- **Assignment**
Each line with the word "green" must appear in the answer, copied from the records.
^^^^
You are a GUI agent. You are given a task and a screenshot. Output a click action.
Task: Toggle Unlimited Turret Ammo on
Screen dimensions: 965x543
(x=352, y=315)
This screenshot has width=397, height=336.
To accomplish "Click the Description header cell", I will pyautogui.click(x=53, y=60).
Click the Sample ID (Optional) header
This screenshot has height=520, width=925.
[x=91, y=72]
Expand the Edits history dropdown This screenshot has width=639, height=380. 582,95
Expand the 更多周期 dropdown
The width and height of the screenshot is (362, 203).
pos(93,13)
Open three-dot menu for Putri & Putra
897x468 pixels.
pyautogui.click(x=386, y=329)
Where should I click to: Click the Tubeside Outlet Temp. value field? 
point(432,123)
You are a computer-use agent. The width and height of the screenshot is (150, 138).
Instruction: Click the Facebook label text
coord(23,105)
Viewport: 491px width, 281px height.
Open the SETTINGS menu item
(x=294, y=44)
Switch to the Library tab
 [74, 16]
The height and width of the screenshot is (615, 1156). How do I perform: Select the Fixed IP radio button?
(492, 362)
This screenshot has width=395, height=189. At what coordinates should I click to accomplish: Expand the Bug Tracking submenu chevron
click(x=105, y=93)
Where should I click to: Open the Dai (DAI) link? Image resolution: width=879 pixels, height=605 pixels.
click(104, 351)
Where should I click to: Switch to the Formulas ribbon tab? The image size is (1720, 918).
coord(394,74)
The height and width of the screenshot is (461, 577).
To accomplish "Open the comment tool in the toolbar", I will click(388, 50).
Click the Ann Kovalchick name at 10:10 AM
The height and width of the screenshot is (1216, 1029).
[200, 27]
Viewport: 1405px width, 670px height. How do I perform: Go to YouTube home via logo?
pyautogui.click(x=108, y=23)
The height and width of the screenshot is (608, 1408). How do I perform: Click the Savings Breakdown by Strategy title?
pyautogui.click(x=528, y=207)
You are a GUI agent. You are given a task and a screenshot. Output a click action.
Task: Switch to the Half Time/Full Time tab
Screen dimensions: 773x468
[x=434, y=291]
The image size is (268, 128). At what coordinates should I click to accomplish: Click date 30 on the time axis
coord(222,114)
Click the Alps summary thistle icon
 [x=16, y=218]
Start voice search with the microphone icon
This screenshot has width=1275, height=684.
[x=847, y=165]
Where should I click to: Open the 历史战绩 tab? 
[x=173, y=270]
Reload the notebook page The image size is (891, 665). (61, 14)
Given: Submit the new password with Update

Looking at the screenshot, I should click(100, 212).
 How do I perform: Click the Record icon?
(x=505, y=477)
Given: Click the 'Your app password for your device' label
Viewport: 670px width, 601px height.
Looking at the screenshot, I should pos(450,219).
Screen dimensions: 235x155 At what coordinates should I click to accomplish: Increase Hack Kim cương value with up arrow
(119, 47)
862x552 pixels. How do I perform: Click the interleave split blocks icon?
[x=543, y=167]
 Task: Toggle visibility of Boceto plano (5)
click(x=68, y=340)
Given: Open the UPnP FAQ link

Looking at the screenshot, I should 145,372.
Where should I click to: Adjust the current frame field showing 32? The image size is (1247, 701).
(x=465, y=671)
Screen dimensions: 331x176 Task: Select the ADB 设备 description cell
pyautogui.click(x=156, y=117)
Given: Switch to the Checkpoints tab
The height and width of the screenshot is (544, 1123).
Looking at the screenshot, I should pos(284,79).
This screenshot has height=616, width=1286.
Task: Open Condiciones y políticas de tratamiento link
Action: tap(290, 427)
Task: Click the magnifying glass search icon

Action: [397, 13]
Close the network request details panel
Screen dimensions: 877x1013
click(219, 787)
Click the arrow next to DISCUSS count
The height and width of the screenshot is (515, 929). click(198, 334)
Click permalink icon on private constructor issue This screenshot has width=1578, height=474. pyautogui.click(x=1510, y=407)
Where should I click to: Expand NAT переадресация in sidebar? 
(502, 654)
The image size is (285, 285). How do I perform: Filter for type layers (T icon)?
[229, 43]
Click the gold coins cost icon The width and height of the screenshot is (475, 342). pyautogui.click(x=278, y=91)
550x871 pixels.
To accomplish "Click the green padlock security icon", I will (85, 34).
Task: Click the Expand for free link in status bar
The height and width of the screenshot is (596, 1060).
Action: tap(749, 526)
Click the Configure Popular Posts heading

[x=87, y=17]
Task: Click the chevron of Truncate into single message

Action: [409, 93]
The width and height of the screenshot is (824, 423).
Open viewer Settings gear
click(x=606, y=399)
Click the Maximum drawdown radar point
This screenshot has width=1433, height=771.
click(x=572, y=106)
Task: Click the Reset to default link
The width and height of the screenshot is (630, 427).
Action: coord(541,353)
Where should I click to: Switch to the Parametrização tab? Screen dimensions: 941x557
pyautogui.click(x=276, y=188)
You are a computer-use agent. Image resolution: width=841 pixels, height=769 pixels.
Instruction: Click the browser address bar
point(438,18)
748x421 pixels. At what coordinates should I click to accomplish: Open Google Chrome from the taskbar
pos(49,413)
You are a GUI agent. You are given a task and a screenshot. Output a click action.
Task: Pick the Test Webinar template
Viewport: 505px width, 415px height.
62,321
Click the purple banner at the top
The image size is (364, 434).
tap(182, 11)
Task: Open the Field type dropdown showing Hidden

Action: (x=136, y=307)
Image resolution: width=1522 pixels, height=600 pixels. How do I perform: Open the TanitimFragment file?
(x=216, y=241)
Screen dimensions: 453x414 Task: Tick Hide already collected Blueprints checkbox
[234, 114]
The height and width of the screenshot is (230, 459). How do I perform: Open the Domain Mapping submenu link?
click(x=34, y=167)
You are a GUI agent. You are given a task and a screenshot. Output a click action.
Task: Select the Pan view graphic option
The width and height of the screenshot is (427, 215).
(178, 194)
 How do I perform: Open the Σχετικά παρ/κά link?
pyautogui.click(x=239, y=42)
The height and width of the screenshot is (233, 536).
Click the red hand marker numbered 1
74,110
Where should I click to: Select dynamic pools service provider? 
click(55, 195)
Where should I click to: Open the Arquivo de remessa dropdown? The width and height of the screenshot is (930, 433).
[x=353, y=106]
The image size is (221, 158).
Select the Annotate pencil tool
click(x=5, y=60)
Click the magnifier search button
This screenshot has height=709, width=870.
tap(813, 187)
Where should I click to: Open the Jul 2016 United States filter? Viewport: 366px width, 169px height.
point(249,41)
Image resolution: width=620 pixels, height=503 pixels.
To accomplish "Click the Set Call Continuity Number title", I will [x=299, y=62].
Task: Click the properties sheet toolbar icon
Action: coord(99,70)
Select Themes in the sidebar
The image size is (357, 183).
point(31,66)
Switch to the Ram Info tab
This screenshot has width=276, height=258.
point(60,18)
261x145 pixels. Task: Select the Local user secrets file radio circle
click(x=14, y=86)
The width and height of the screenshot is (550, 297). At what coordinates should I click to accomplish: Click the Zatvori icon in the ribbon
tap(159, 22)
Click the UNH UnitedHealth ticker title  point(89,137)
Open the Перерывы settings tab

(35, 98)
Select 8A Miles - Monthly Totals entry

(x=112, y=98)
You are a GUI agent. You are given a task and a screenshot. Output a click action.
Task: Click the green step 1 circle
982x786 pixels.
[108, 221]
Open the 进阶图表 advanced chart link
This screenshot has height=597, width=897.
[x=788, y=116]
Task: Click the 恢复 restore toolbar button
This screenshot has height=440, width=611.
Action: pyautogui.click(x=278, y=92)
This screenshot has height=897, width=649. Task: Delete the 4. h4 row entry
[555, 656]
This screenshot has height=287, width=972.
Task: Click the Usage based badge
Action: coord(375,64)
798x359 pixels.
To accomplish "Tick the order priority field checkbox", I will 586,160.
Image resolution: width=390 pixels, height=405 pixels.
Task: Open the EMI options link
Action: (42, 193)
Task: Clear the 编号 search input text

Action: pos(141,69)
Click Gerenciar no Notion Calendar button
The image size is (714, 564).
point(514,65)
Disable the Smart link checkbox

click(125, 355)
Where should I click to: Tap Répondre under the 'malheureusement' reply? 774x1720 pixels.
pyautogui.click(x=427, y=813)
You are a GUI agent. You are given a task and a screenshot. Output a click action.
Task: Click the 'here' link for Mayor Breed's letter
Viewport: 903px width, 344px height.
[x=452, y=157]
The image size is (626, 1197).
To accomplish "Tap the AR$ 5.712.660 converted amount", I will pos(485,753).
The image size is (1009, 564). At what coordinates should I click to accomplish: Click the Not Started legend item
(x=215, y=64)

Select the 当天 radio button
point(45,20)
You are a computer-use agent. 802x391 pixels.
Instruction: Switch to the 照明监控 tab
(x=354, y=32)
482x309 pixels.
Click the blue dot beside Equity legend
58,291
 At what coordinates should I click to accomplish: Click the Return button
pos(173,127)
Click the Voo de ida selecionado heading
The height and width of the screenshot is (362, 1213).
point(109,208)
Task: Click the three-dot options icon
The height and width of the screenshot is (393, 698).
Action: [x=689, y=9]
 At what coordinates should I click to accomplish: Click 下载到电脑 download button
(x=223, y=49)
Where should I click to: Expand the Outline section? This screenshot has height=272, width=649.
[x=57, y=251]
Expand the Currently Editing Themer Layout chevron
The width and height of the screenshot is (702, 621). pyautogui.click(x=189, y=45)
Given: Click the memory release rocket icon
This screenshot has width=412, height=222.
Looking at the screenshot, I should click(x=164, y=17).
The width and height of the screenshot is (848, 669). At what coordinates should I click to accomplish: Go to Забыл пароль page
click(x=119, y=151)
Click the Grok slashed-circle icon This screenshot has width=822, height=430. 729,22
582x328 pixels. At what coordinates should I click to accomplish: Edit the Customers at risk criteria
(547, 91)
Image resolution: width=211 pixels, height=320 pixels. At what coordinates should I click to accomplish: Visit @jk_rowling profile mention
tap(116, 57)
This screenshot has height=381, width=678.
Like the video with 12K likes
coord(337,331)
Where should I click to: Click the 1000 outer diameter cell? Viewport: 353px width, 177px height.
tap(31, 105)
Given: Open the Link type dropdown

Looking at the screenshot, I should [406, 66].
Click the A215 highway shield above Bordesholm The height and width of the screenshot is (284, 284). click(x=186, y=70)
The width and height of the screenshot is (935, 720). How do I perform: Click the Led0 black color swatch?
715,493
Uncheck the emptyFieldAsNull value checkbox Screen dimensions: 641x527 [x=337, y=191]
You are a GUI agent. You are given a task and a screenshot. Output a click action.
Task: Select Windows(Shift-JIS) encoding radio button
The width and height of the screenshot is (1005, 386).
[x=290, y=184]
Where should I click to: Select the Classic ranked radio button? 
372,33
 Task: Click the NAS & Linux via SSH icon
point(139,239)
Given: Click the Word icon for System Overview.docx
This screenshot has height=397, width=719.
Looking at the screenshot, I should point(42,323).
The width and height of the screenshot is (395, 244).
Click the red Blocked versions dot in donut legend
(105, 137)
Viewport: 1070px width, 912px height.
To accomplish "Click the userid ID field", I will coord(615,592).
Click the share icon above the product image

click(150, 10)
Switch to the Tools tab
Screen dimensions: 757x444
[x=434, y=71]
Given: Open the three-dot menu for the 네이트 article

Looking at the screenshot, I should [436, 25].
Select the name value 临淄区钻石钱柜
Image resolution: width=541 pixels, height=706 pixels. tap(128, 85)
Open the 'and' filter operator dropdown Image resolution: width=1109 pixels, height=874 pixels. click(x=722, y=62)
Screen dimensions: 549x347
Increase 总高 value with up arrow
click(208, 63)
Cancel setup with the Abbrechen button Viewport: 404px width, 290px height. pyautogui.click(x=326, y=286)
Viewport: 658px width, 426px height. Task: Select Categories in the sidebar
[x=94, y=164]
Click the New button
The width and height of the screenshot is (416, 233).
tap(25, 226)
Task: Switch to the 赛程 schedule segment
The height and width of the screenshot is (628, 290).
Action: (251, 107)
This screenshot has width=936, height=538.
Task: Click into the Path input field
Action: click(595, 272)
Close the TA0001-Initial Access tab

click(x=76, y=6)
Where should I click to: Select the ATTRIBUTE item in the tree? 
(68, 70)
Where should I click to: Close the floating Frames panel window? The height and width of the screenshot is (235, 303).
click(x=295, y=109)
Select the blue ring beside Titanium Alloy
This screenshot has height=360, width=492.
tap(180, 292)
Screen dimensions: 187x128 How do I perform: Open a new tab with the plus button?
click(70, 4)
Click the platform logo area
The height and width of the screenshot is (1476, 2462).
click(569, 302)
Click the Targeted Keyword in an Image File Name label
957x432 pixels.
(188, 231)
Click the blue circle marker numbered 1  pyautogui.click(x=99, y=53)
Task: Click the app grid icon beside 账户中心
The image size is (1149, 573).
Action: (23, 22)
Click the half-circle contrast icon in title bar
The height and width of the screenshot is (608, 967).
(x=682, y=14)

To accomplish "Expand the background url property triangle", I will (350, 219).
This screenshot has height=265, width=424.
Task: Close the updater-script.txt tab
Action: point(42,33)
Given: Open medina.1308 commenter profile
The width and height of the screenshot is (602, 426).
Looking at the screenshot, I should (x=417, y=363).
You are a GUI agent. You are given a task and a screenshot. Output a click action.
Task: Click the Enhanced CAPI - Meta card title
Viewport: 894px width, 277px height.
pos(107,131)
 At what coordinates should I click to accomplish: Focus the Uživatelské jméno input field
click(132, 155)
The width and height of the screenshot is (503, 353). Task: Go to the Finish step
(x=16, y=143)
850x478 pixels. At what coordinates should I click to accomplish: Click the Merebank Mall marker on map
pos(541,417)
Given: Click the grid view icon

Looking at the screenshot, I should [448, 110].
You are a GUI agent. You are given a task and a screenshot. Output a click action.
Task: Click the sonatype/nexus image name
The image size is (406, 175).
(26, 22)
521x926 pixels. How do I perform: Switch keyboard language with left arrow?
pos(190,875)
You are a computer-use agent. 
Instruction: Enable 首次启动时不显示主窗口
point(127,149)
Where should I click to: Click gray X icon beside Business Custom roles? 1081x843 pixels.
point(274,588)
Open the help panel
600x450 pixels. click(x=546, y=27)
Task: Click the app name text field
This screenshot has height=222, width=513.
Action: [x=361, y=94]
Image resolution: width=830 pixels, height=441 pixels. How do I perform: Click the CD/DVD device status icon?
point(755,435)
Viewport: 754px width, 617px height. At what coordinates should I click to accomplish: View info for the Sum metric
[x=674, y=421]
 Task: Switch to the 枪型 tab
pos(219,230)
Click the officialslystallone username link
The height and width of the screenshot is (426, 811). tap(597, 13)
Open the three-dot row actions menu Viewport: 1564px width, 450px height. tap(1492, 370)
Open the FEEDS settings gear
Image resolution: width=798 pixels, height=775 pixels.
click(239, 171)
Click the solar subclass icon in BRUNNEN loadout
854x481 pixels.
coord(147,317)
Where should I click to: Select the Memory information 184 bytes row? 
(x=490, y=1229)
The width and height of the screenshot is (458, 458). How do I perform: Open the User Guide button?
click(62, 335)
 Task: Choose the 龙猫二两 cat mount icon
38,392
^^^^
- **Reply**
To accomplish "Click the green padlock security icon", I will (85, 34).
Task: Click the green step 1 circle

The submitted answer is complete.